The machine learning field is moving rapidly, and yardstics have used the progress of measurement, running to keep it. In the point, a case, Mlperf, two-year-old machine learning competition is sometimes called “AI’s Olympics”, introducing three new benchmark tests, reflecting new directions in the region.
“Recently, it is very difficult to try to follow what happens in the area,” says Miro HodakAMD Engineer and Mlperf Infererance Working Group Co-Speaker. “We see that the models are growing progressively, and in the last two rounds we have introduced the biggest models so far.”
These new benchmarks dealt with the common suspects- Navidia, Arm and Intel. NVIDIA placed the top of the chart, made a new beginning Blackwell ultra GPU packed in GB300 Rack-scal design. AMD performed a strong performance, introduced the latest Mi325x Gpus. Intel proved that anyone can guess the CPU with them Gon Submission, but also entered GPU game with one Intel Arc Pro submit.
New benchmark
In the final stages, Mlperf introduced its largest benchmark yet, a large language model based on LLAMA3.1-403B. In this era, he again topped the top, introducing a benchmark based on the Dipsek R1671B model – the number of parameters of the last largest benchmarks more than 1.5 times.
As a logic model, the Dipsek R1 passes through several stages of the chain-off-three when a query comes close to a query. This means that most of the calculation is in the normal LLM operation, making this benchmark even more challenging. The logic model is claimed to be the most accurate, making them the technique of choice for science, mathematics and complex programming query.
In addition to the largest LLM benchmark ever, MLPERF also introduced the smallest based on LLAMA3.1-8B. The demand for industry for low delay is increasing, yet high-compatibility logic, taunted Iyengar, MLPERF Infererance Task Force explained. Small LLMs can supply it, and are an excellent choice for tasks such as lessons and edge applications.

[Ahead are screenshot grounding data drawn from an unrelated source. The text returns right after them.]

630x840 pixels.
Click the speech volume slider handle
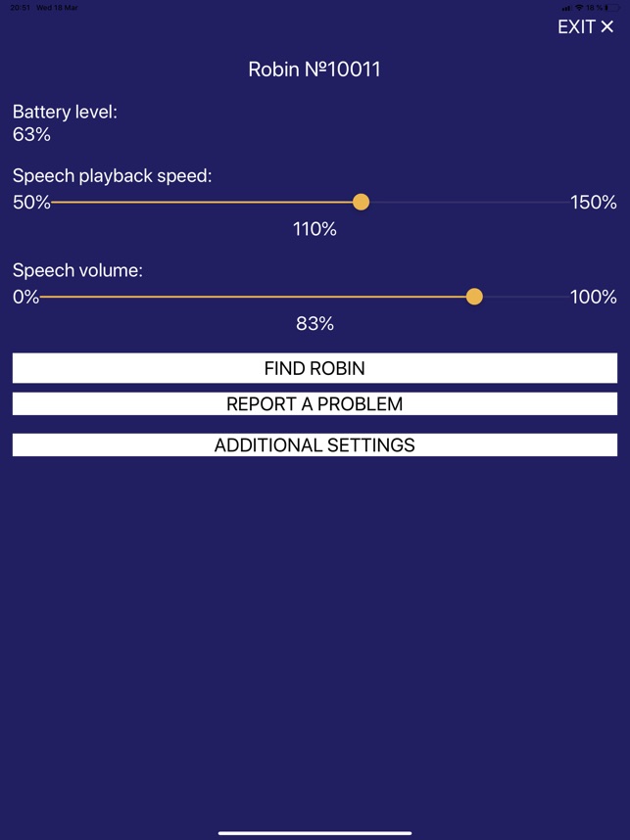pos(474,297)
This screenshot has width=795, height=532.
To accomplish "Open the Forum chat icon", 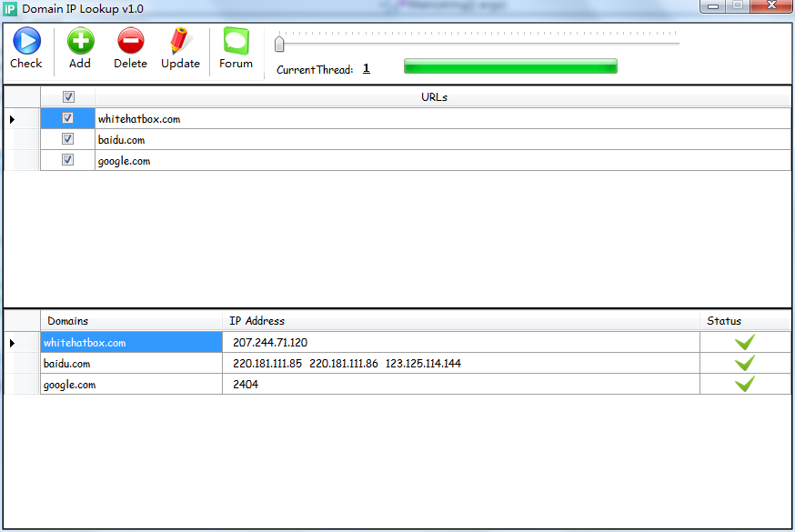I will pos(236,41).
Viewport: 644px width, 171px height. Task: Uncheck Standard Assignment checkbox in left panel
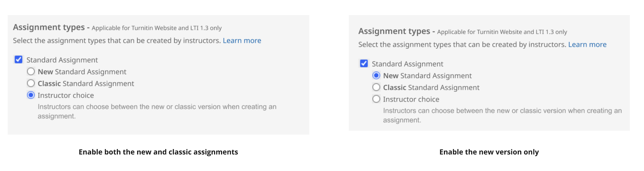19,60
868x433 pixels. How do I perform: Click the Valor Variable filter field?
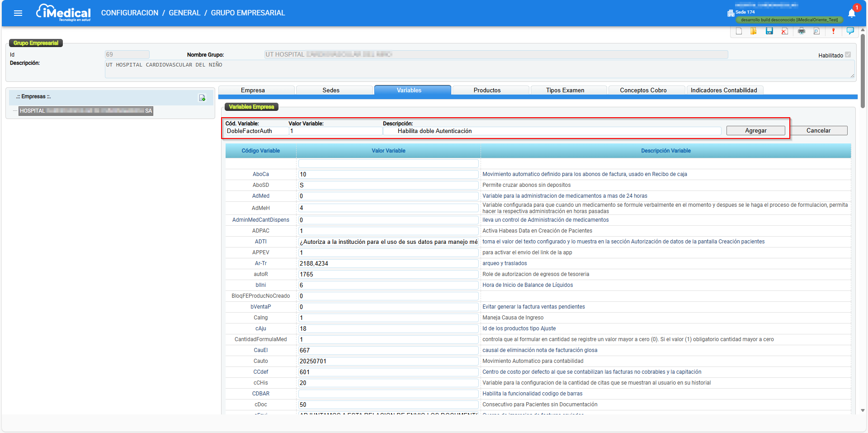click(388, 163)
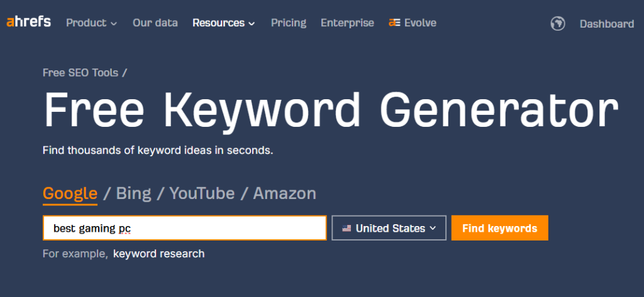
Task: Open the Dashboard link
Action: 606,24
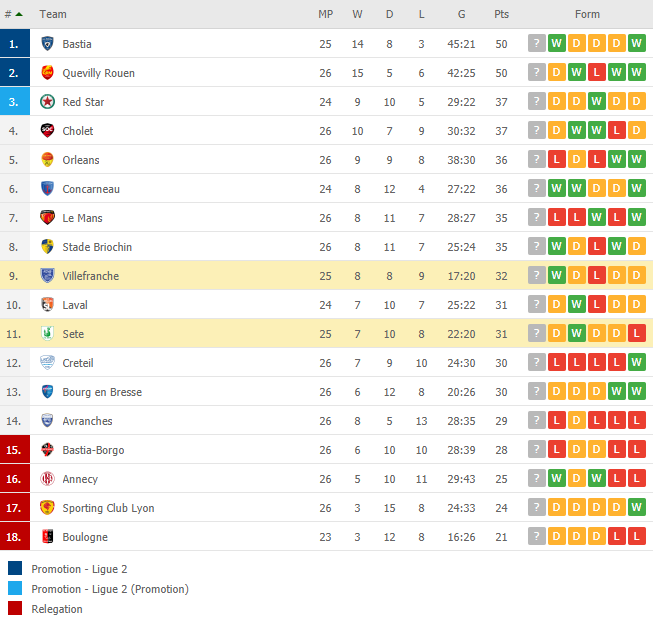The height and width of the screenshot is (620, 653).
Task: Click the Sporting Club Lyon crest
Action: pyautogui.click(x=47, y=507)
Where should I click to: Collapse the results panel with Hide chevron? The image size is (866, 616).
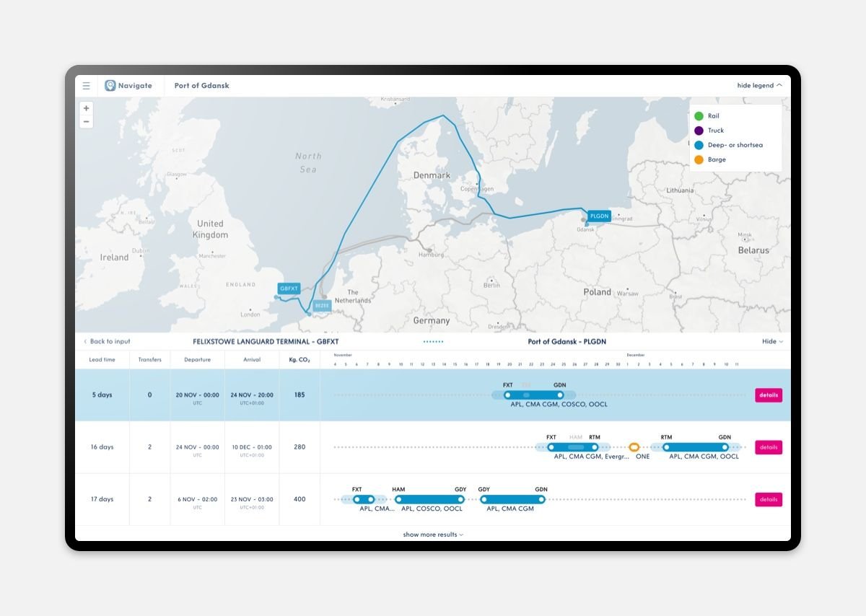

This brings the total count of the LLM-based benchmark into a misleading four. They include new, smallest LLAMA3.1-8B benchmarks; A pre-existing LLAMA2-70B benchmark; LLAMA3.1-403B introduction of the last round of benchmark; And the largest, new Deepsek R1 model. If nothing else, this signal LLM is not going anywhere.
In addition to innumerable LLMS, this era of Mlperf Infererance included a new voice-to-text model based on the Whisper-Large-V3. This benchmark is a reaction to the increasing number of voice-competent applications, whether it is a smart device or speech-based AI interface.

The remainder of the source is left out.